It's possible, looking back on Robert Spitzer's life as one of the most influential psychiatrists of the 20th century, to conclude that he had a genius for turning grudges into career moves.
As a teen in the 1940s, he tried Reichian therapy to calm his feelings about girls, and liked it. But as a grad student, after Wilhelm Reich's orgone accumulator didn't work as well as Dr. Spitzer hoped, he wrote a critical paper that contributed to Reich's prosecution by the U.S. Food and Drug Administration.
He then became a psychoanalyst. And when talk therapy didn't cure his patients fast enough, he created the modern Diagnostic and Statistical Manual of Mental Disorders, the bulky tome that revolutionized psychiatry and drove the last nail into Sigmund Freud's coffin.

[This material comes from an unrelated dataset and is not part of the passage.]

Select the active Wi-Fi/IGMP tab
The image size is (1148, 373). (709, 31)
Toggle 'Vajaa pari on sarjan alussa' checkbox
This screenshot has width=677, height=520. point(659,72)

But revenge has a way of biting back. A new group of psychiatrists is now under fire as they try to prepare the latest edition of the DSM, the Sears Catalogue of mental illness, used by more than 28,000 psychiatrists to diagnose their patients' afflictions.
The controversy over the proposed DSM-5 is forcing psychiatry to analyze its own issues - its fervid embrace of drugs; its enthusiastic use of genetics and brain imaging to expand existing diagnostic categories, perhaps prematurely; and the limits of its ability to understand the human mind.

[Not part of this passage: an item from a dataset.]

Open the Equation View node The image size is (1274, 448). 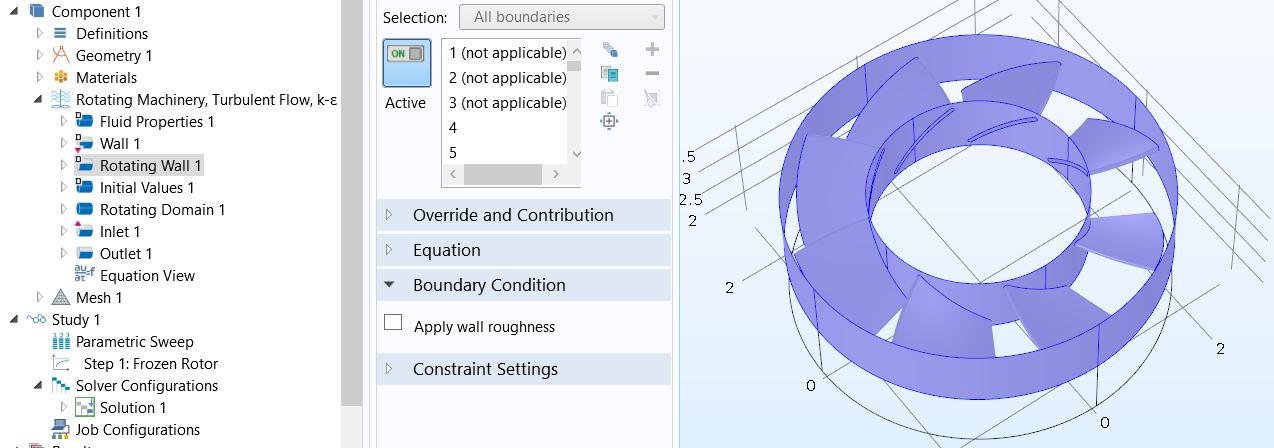pos(147,276)
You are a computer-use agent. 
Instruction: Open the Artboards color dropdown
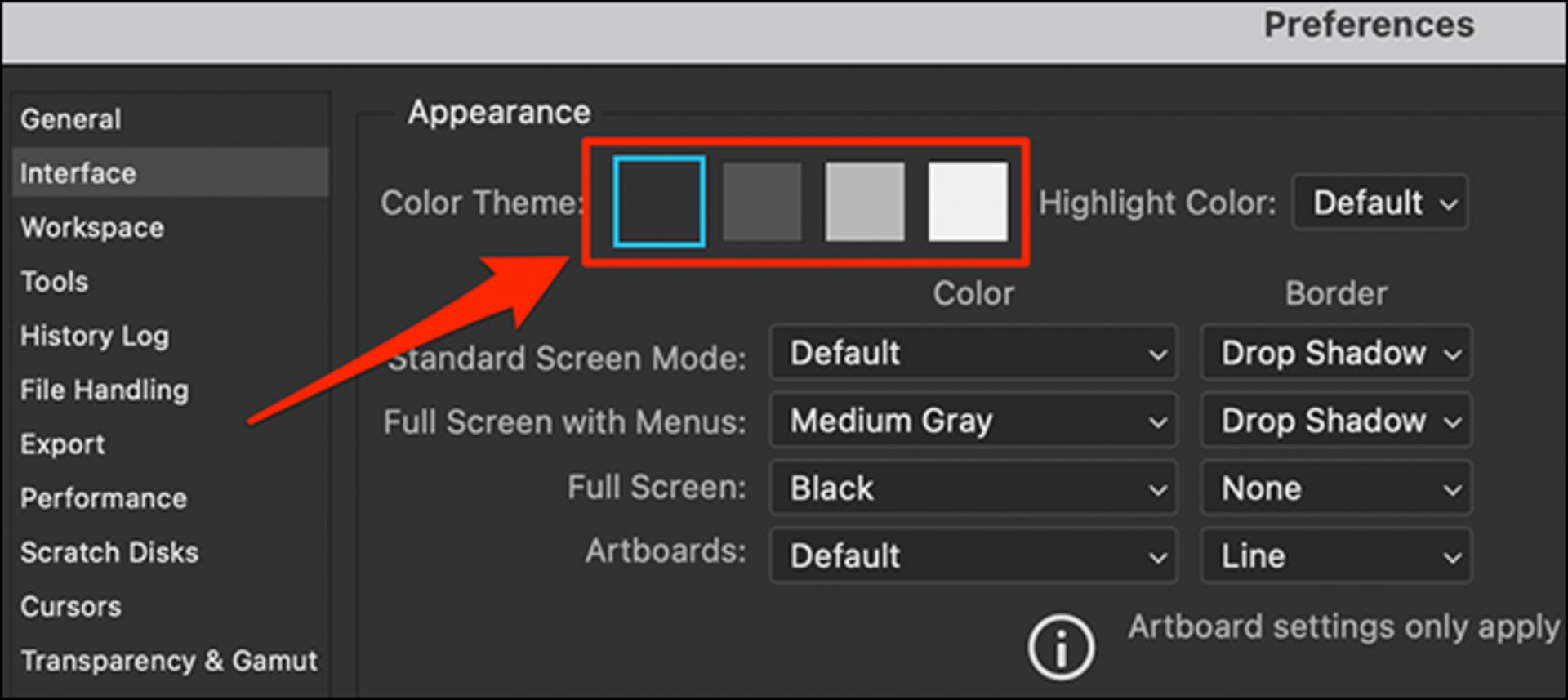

This may, in turn, open the door again, at least a little, to talk therapy and Dr. Spitzer's old enemy, the unconscious. For the failing notion that mental illness can be crisply categorized and fixed with drugs - an idea Dr. Spitzer helped to invent, and that then dominated mental health for 30 years - it seems the time, as the shrinks like to say, is up.
Nettling the narcissists
Every new version of the DSM has been controversial, but the groundbreaking fifth edition of the "dictionary of disorder," now scheduled for release in 2013, is showing symptoms of being the most contentious ever. The rough draft published on the American Psychiatric Association's DSM website has generated so much heat (50 million hits and more than 3,000 signed comments so far) that its release has been pushed back by a year.

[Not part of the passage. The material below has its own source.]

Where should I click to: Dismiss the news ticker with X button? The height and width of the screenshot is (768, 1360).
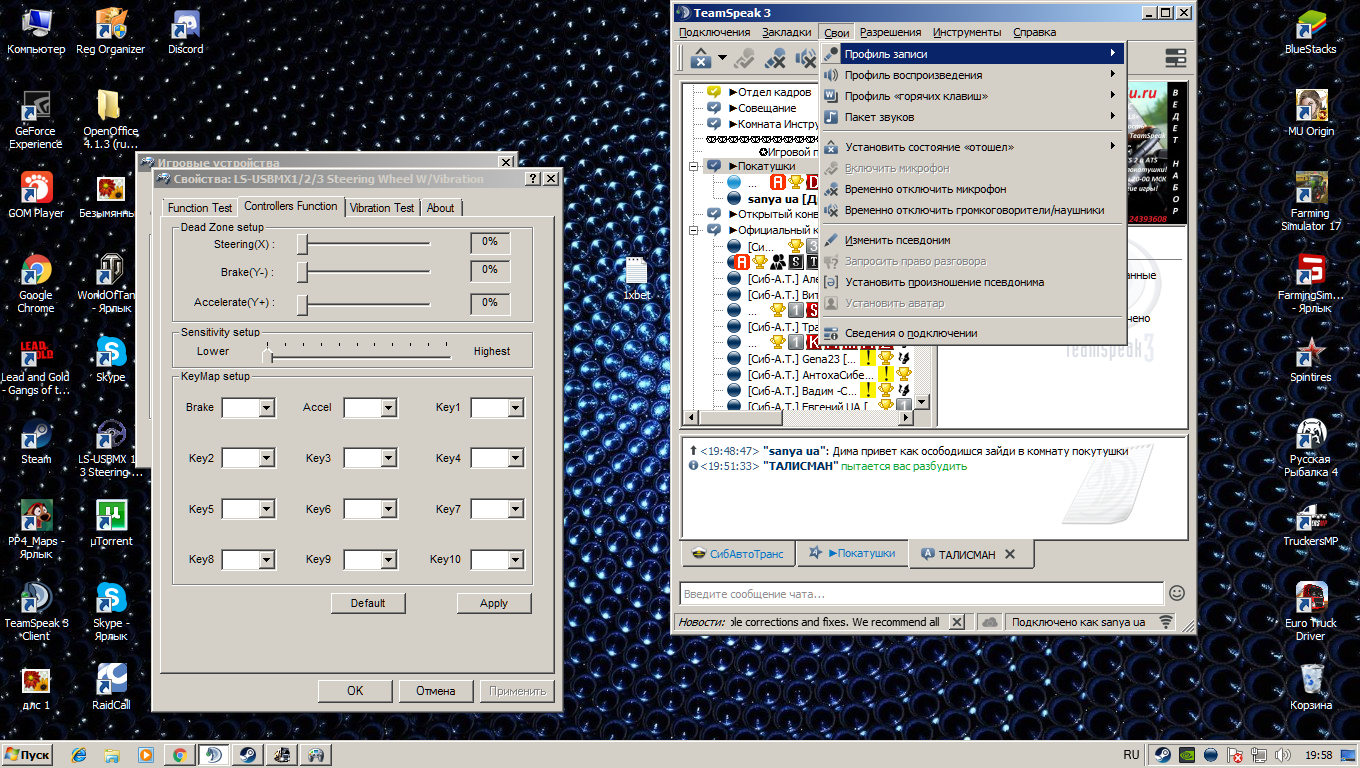point(957,622)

The proposed new edition has created so many new categories of diagnosis, and widened the definitions of so many others, that the respected editor of the last edition, Allen Frances, has accused the new editors of reckless irresponsibility.
Meanwhile, entire disorders were to be excluded from the new edition - such as narcissistic disorder ("a grandiose sense of self-importance ... requires excessive admiration") - but the move aroused such indignation (imagine how the narcissists felt!) that the editors have had to re-include them.
The raft of proposed new disorders in DSM-5 has other people complaining in the opposite direction. Premenstrual dysphoric syndrome, a freshly minted slot ("marked lability of mood interspersed with frequent tearfulness … subjective feeling of being overwhelmed or out of control," to name two of five symptoms necessary to qualify), has produced persistent irritability and anger (symptom 4) on the DSM website.
"Some groups," the DSM's editors note, "have felt that a disorder that focuses on the perimen- strual phase of the menstrual cycle may 'pathologize' normal reproductive functioning in women."
The real surprise is that something as mundane as a diagnostic manual gets any attention at all. First published by the American Psychiatric Association in 1952, DSM-I and DSM-II were spiral-bound and 150 pages long. DSM-II listed 182 disorders, and sold for $3.50, mostly to intake departments at mental institutions.
But in 1974, Dr. Spitzer was given the task of renewing the manual. He'd previously spearheaded the APA's bitterly divisive 1973 decision to delist homosexuality as sexual deviancy in the DSM.
Having rejected Freudian therapy, and dissatisfied with teaching as a professional goal - according to some of his collaborators, he wasn't very good at reading people - Dr. Spitzer turned to rewriting the DSM.